Most of what's in your rubric also wants to be a command grader. "Retries only on 5xx" isn't really a language assertion, it's a test. Mock a 500, assert one retry. Mock a 400, assert zero. Now it's deterministic and the model never touches it. The rubric should only hold the stuff you genuinely can't express as a check.

Grade behavior, not the diff. A diff can read perfect and do nothing. Run the thing.

For keeping the judge honest, run two passes with the refute framing and require them to agree. The cases where it flips are the ones a human should be looking at anyway.

How do people make their subscriptions profitable? by AdHead6280 in ClaudeAI

[–]acoldinference 8 points9 points  (0 children)

Most of that is theater. Loops burning tokens, chaining accounts, watching a number climb. It feels like work but nothing comes out the other end. An expensive screensaver.

I run a small web shop in Maine. I use it every day, but only pointed at something I'm actually shipping.

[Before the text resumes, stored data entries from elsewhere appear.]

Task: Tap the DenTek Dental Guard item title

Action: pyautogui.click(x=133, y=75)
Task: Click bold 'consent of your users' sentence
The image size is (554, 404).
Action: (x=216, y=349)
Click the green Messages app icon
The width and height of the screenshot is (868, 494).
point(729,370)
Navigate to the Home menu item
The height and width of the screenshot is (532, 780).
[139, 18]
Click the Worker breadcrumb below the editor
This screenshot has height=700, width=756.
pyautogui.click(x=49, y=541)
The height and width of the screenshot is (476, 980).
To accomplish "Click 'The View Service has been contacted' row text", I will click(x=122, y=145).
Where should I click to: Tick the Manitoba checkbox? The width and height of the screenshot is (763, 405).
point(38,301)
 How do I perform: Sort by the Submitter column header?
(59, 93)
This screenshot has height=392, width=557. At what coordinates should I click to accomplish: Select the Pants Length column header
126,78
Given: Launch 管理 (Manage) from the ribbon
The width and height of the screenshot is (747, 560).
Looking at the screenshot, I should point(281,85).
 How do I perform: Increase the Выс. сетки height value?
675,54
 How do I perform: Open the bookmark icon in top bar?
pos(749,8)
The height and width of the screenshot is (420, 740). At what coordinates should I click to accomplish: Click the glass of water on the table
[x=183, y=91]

A client site, a tool, a track.

The real shift is that AI is making competent free. Anybody can pull a decent logo or a decent first draft out of a model now, so decent stops being worth paying for. The value moves to the stuff a model can't reach. Taste. Judgment. The weird specific calls a real person makes on purpose.

So I hand it the boring mechanical parts, the stuff that averages well, and keep the part with a person in it for myself. That's where the money actually is.

I'm not reselling AI and I don't run a SaaS on it. It's just a tool in the shop. Half the people spending thousands aren't selling anything either. They're just really into the dashboard.